Find every line in the rows below that contains the word "screenshot" and copy each of those lines out. Matching is case-sensitive.
────────────────────────────────────────
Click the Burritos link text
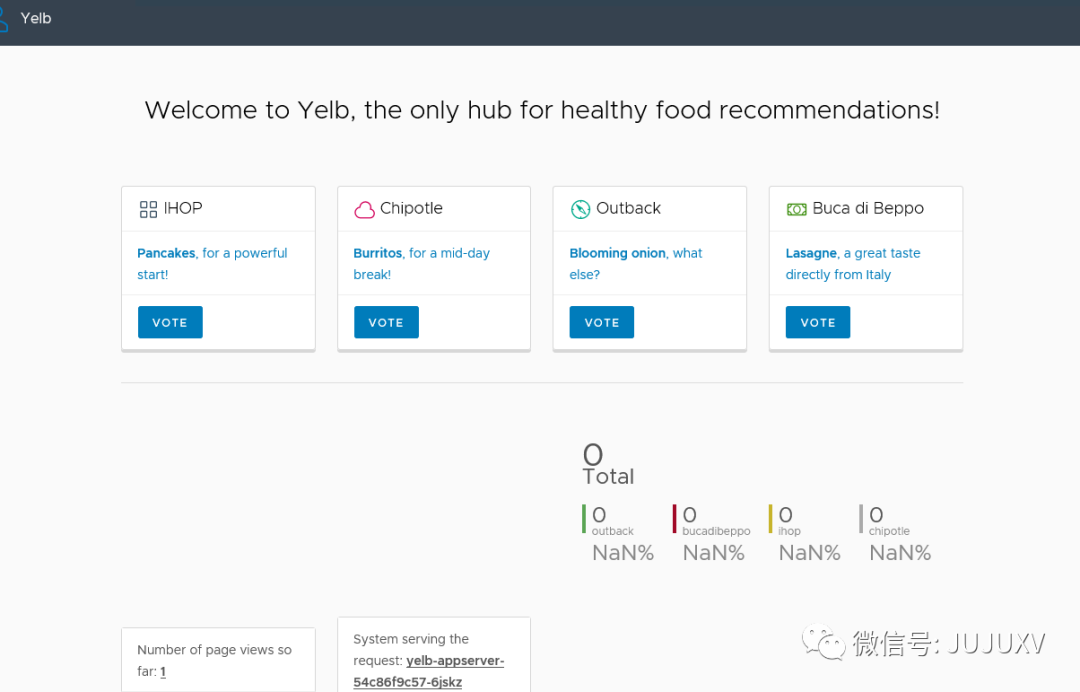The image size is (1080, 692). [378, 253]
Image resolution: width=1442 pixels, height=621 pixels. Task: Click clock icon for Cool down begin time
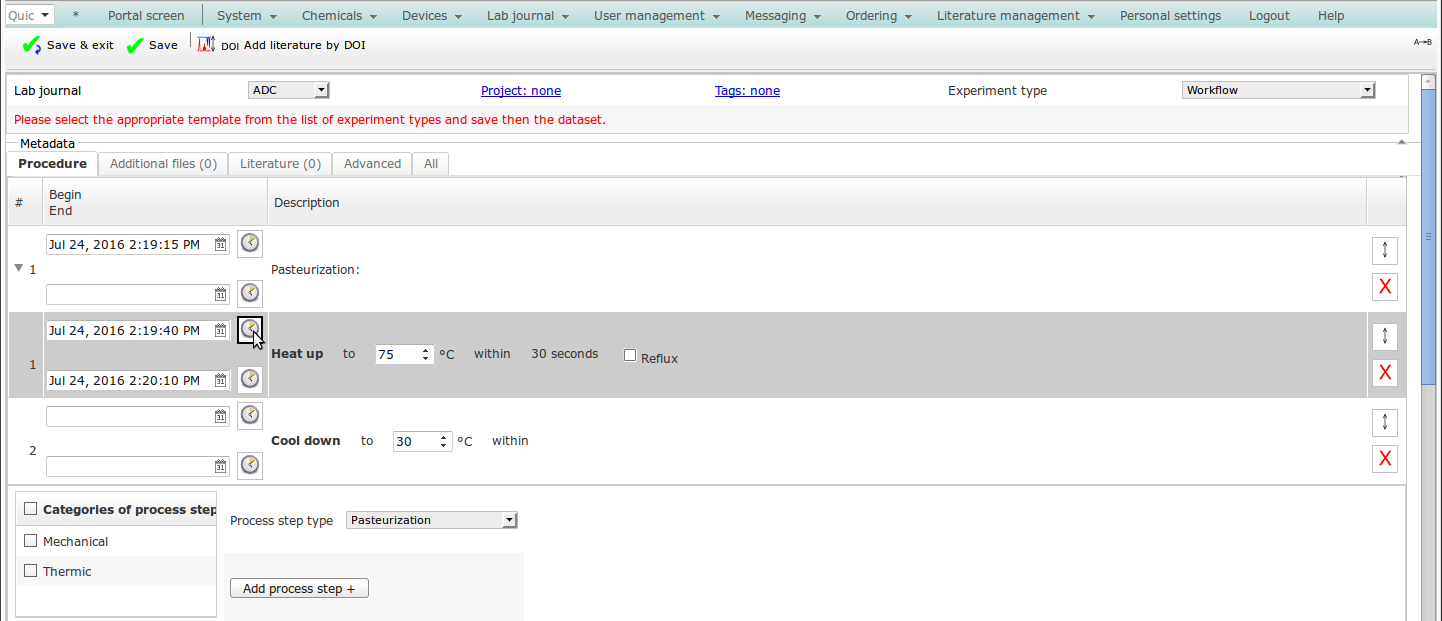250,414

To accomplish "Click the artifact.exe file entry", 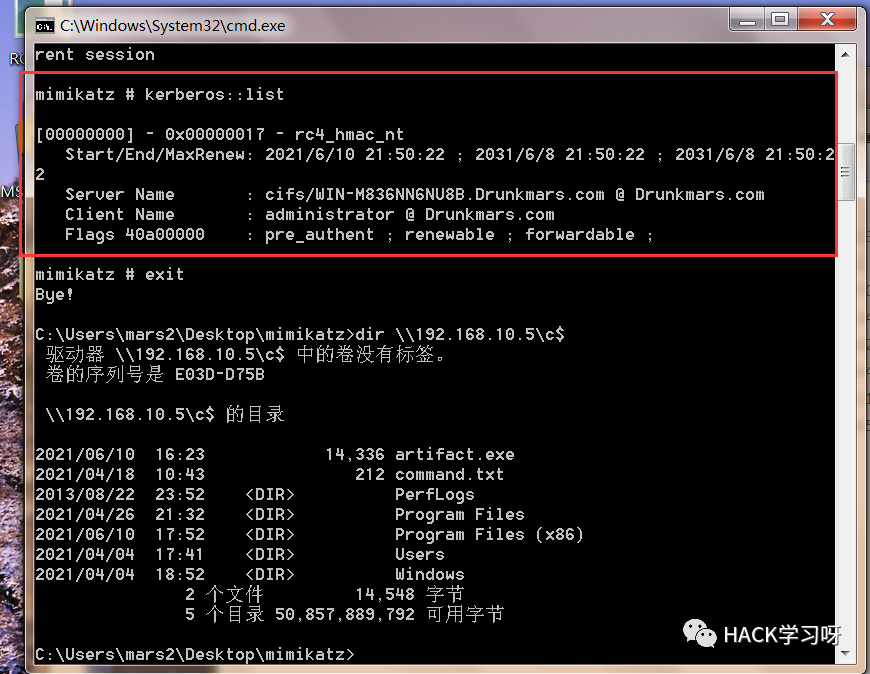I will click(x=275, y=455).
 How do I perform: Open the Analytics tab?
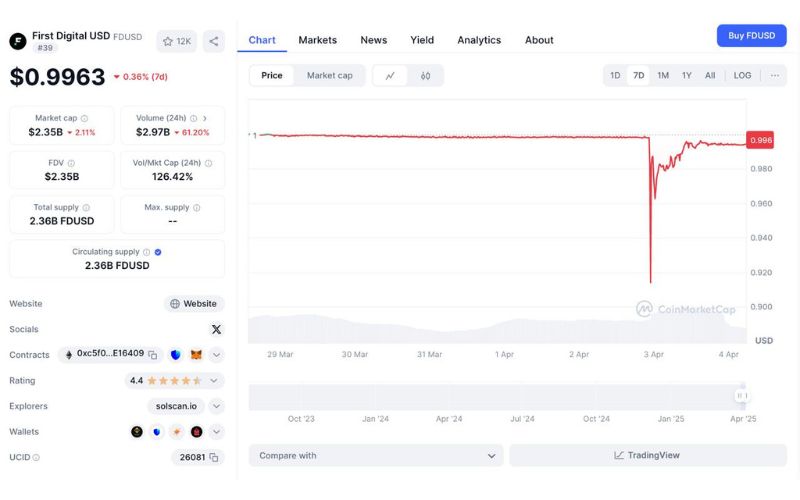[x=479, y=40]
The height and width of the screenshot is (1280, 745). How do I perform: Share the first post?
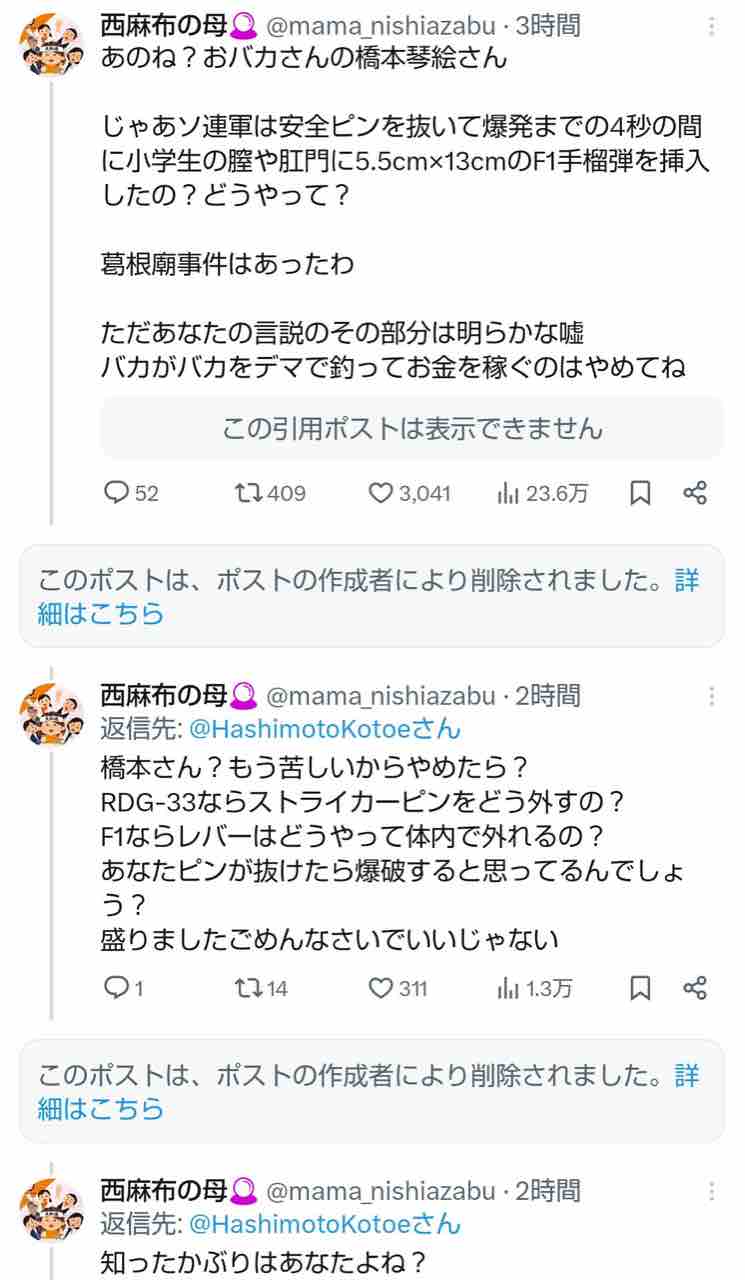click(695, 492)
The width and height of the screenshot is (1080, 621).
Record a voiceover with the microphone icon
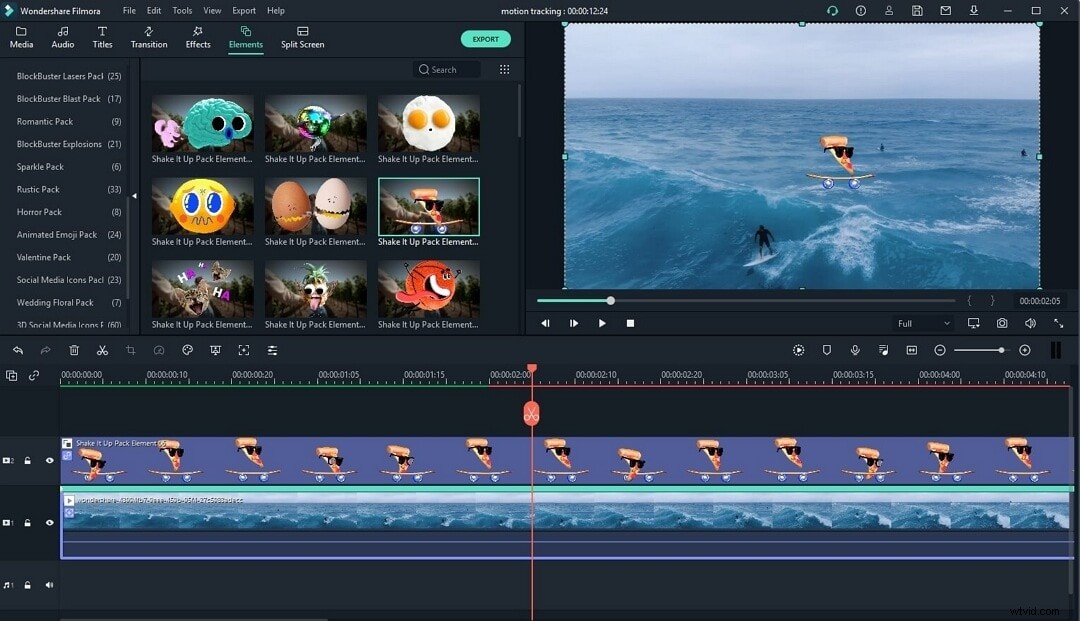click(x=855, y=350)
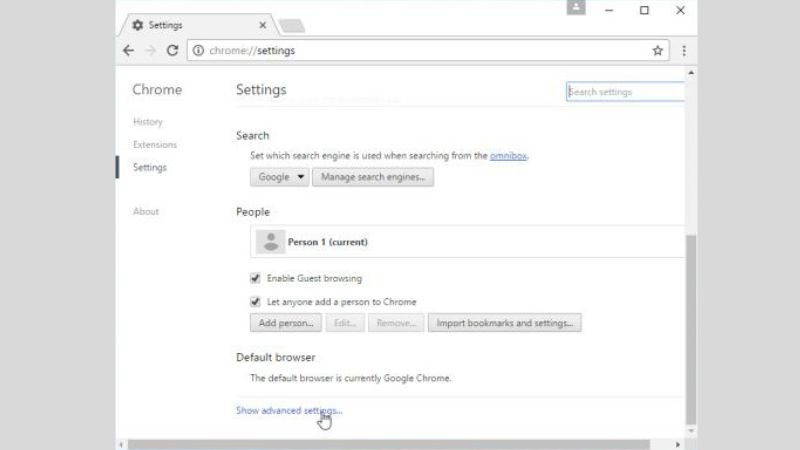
────────────────────────────────────────
■ Result ■
The height and width of the screenshot is (1280, 745). How do I perform: Share the first post?
The width and height of the screenshot is (1080, 621).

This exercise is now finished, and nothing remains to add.